◆ **JOB**:
Convert every line of the listing below into a Markdown table with the columns "No." and "Text." Number each line and omit the blank lines.

◆ **DATA LINES**:
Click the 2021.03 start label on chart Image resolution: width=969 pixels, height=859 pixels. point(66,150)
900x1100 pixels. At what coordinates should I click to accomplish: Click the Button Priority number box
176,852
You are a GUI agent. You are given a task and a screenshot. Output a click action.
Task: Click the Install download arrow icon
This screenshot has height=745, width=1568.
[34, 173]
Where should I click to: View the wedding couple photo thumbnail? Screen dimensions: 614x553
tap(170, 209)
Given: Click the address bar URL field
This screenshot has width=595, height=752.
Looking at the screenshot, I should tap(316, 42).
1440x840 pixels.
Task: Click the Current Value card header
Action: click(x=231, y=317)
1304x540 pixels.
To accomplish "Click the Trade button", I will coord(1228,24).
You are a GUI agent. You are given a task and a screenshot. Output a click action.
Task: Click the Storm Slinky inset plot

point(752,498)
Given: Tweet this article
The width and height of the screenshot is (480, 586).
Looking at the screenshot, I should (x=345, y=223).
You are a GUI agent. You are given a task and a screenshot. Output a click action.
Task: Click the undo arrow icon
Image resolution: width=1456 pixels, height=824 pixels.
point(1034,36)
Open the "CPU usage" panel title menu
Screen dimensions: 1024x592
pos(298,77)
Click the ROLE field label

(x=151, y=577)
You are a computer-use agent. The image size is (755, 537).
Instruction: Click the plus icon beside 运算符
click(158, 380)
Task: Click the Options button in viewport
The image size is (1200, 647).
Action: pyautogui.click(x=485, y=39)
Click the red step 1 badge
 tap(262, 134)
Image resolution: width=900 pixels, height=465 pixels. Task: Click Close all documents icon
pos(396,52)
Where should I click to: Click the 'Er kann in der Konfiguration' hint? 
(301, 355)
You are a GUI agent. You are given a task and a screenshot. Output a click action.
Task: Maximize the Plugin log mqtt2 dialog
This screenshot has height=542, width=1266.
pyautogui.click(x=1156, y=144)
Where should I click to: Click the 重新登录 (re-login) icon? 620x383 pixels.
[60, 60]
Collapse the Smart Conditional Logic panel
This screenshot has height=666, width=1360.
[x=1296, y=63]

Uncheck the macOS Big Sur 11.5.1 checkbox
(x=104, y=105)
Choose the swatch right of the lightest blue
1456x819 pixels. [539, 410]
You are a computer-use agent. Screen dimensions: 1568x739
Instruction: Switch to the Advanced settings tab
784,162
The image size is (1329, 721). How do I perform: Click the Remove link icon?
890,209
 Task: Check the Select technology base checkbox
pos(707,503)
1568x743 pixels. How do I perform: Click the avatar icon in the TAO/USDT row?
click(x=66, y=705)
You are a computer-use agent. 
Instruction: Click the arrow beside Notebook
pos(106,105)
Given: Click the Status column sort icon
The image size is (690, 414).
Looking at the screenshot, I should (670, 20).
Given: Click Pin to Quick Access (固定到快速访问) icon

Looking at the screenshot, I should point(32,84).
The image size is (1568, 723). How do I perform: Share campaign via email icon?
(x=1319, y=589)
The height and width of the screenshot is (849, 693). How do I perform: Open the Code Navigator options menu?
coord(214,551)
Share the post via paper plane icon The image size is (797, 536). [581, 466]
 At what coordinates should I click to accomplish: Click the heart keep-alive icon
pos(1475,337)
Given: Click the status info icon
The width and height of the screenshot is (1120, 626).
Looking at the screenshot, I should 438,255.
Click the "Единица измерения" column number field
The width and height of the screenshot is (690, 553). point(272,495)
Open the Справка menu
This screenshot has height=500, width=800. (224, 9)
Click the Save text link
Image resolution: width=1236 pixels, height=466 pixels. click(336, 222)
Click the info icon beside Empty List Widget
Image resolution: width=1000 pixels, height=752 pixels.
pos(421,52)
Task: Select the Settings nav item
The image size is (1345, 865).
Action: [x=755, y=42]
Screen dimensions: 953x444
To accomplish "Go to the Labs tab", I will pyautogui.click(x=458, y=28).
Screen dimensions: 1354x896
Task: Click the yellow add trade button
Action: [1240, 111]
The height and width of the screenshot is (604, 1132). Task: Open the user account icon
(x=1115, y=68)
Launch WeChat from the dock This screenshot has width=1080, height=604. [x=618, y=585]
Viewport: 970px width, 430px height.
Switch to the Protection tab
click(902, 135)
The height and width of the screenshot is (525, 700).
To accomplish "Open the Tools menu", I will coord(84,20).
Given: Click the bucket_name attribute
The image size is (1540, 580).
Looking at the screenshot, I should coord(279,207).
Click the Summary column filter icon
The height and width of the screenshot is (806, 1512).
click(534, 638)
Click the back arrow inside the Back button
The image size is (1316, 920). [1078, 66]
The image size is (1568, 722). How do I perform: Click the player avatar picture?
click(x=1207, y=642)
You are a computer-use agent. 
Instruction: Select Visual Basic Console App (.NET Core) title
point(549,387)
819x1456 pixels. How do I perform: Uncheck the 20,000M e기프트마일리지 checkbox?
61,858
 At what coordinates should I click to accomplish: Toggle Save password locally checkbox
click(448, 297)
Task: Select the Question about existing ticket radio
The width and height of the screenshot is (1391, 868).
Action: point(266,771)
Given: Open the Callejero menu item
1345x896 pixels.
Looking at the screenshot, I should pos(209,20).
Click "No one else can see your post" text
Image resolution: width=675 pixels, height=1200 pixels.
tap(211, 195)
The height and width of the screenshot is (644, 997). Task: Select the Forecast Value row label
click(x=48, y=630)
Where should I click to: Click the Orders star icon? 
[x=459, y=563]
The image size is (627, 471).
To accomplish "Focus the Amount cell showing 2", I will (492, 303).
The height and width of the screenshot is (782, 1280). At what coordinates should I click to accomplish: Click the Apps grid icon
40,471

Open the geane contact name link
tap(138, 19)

◆ **ANSWER TO THE TASK**:
| No. | Text |
|---|---|
| 1 | Click the 2021.03 start label on chart Image resolution: width=969 pixels, height=859 pixels. point(66,150) |
| 2 | 900x1100 pixels. At what coordinates should I click to accomplish: Click the Button Priority number box |
| 3 | 176,852 |
| 4 | You are a GUI agent. You are given a task and a screenshot. Output a click action. |
| 5 | Task: Click the Install download arrow icon |
| 6 | This screenshot has height=745, width=1568. |
| 7 | [34, 173] |
| 8 | Where should I click to: View the wedding couple photo thumbnail? Screen dimensions: 614x553 |
| 9 | tap(170, 209) |
| 10 | Given: Click the address bar URL field |
| 11 | This screenshot has width=595, height=752. |
| 12 | Looking at the screenshot, I should tap(316, 42). |
| 13 | 1440x840 pixels. |
| 14 | Task: Click the Current Value card header |
| 15 | Action: click(x=231, y=317) |
| 16 | 1304x540 pixels. |
| 17 | To accomplish "Click the Trade button", I will coord(1228,24). |
| 18 | You are a GUI agent. You are given a task and a screenshot. Output a click action. |
| 19 | Task: Click the Storm Slinky inset plot |
| 20 | point(752,498) |
| 21 | Given: Tweet this article |
| 22 | The width and height of the screenshot is (480, 586). |
| 23 | Looking at the screenshot, I should (x=345, y=223). |
| 24 | You are a GUI agent. You are given a task and a screenshot. Output a click action. |
| 25 | Task: Click the undo arrow icon |
| 26 | Image resolution: width=1456 pixels, height=824 pixels. |
| 27 | point(1034,36) |
| 28 | Open the "CPU usage" panel title menu |
| 29 | Screen dimensions: 1024x592 |
| 30 | pos(298,77) |
| 31 | Click the ROLE field label |
| 32 | (x=151, y=577) |
| 33 | You are a computer-use agent. The image size is (755, 537). |
| 34 | Instruction: Click the plus icon beside 运算符 |
| 35 | click(158, 380) |
| 36 | Task: Click the Options button in viewport |
| 37 | The image size is (1200, 647). |
| 38 | Action: pyautogui.click(x=485, y=39) |
| 39 | Click the red step 1 badge |
| 40 |  tap(262, 134) |
| 41 | Image resolution: width=900 pixels, height=465 pixels. Task: Click Close all documents icon |
| 42 | pos(396,52) |
| 43 | Where should I click to: Click the 'Er kann in der Konfiguration' hint?  |
| 44 | (301, 355) |
| 45 | You are a GUI agent. You are given a task and a screenshot. Output a click action. |
| 46 | Task: Maximize the Plugin log mqtt2 dialog |
| 47 | This screenshot has height=542, width=1266. |
| 48 | pyautogui.click(x=1156, y=144) |
| 49 | Where should I click to: Click the 重新登录 (re-login) icon? 620x383 pixels. |
| 50 | [60, 60] |
| 51 | Collapse the Smart Conditional Logic panel |
| 52 | This screenshot has height=666, width=1360. |
| 53 | [x=1296, y=63] |
| 54 | Uncheck the macOS Big Sur 11.5.1 checkbox |
| 55 | (x=104, y=105) |
| 56 | Choose the swatch right of the lightest blue |
| 57 | 1456x819 pixels. [539, 410] |
| 58 | You are a computer-use agent. Screen dimensions: 1568x739 |
| 59 | Instruction: Switch to the Advanced settings tab |
| 60 | 784,162 |
| 61 | The image size is (1329, 721). How do I perform: Click the Remove link icon? |
| 62 | 890,209 |
| 63 |  Task: Check the Select technology base checkbox |
| 64 | pos(707,503) |
| 65 | 1568x743 pixels. How do I perform: Click the avatar icon in the TAO/USDT row? |
| 66 | click(x=66, y=705) |
| 67 | You are a computer-use agent.  |
| 68 | Instruction: Click the arrow beside Notebook |
| 69 | pos(106,105) |
| 70 | Given: Click the Status column sort icon |
| 71 | The image size is (690, 414). |
| 72 | Looking at the screenshot, I should (670, 20). |
| 73 | Given: Click Pin to Quick Access (固定到快速访问) icon |
| 74 | Looking at the screenshot, I should point(32,84). |
| 75 | The image size is (1568, 723). How do I perform: Share campaign via email icon? |
| 76 | (x=1319, y=589) |
| 77 | The height and width of the screenshot is (849, 693). How do I perform: Open the Code Navigator options menu? |
| 78 | coord(214,551) |
| 79 | Share the post via paper plane icon The image size is (797, 536). [581, 466] |
| 80 |  At what coordinates should I click to accomplish: Click the heart keep-alive icon |
| 81 | pos(1475,337) |
| 82 | Given: Click the status info icon |
| 83 | The width and height of the screenshot is (1120, 626). |
| 84 | Looking at the screenshot, I should 438,255. |
| 85 | Click the "Единица измерения" column number field |
| 86 | The width and height of the screenshot is (690, 553). point(272,495) |
| 87 | Open the Справка menu |
| 88 | This screenshot has height=500, width=800. (224, 9) |
| 89 | Click the Save text link |
| 90 | Image resolution: width=1236 pixels, height=466 pixels. click(336, 222) |
| 91 | Click the info icon beside Empty List Widget |
| 92 | Image resolution: width=1000 pixels, height=752 pixels. |
| 93 | pos(421,52) |
| 94 | Task: Select the Settings nav item |
| 95 | The image size is (1345, 865). |
| 96 | Action: [x=755, y=42] |
| 97 | Screen dimensions: 953x444 |
| 98 | To accomplish "Go to the Labs tab", I will pyautogui.click(x=458, y=28). |
| 99 | Screen dimensions: 1354x896 |
| 100 | Task: Click the yellow add trade button |
| 101 | Action: [1240, 111] |
| 102 | The height and width of the screenshot is (604, 1132). Task: Open the user account icon |
| 103 | (x=1115, y=68) |
| 104 | Launch WeChat from the dock This screenshot has width=1080, height=604. [x=618, y=585] |
| 105 | Viewport: 970px width, 430px height. |
| 106 | Switch to the Protection tab |
| 107 | click(902, 135) |
| 108 | The height and width of the screenshot is (525, 700). |
| 109 | To accomplish "Open the Tools menu", I will coord(84,20). |
| 110 | Given: Click the bucket_name attribute |
| 111 | The image size is (1540, 580). |
| 112 | Looking at the screenshot, I should coord(279,207). |
| 113 | Click the Summary column filter icon |
| 114 | The height and width of the screenshot is (806, 1512). |
| 115 | click(534, 638) |
| 116 | Click the back arrow inside the Back button |
| 117 | The image size is (1316, 920). [1078, 66] |
| 118 | The image size is (1568, 722). How do I perform: Click the player avatar picture? |
| 119 | click(x=1207, y=642) |
| 120 | You are a computer-use agent.  |
| 121 | Instruction: Select Visual Basic Console App (.NET Core) title |
| 122 | point(549,387) |
| 123 | 819x1456 pixels. How do I perform: Uncheck the 20,000M e기프트마일리지 checkbox? |
| 124 | 61,858 |
| 125 |  At what coordinates should I click to accomplish: Toggle Save password locally checkbox |
| 126 | click(448, 297) |
| 127 | Task: Select the Question about existing ticket radio |
| 128 | The width and height of the screenshot is (1391, 868). |
| 129 | Action: point(266,771) |
| 130 | Given: Open the Callejero menu item |
| 131 | 1345x896 pixels. |
| 132 | Looking at the screenshot, I should pos(209,20). |
| 133 | Click "No one else can see your post" text |
| 134 | Image resolution: width=675 pixels, height=1200 pixels. |
| 135 | tap(211, 195) |
| 136 | The height and width of the screenshot is (644, 997). Task: Select the Forecast Value row label |
| 137 | click(x=48, y=630) |
| 138 | Where should I click to: Click the Orders star icon?  |
| 139 | [x=459, y=563] |
| 140 | The image size is (627, 471). |
| 141 | To accomplish "Focus the Amount cell showing 2", I will (492, 303). |
| 142 | The height and width of the screenshot is (782, 1280). At what coordinates should I click to accomplish: Click the Apps grid icon |
| 143 | 40,471 |
| 144 | Open the geane contact name link |
| 145 | tap(138, 19) |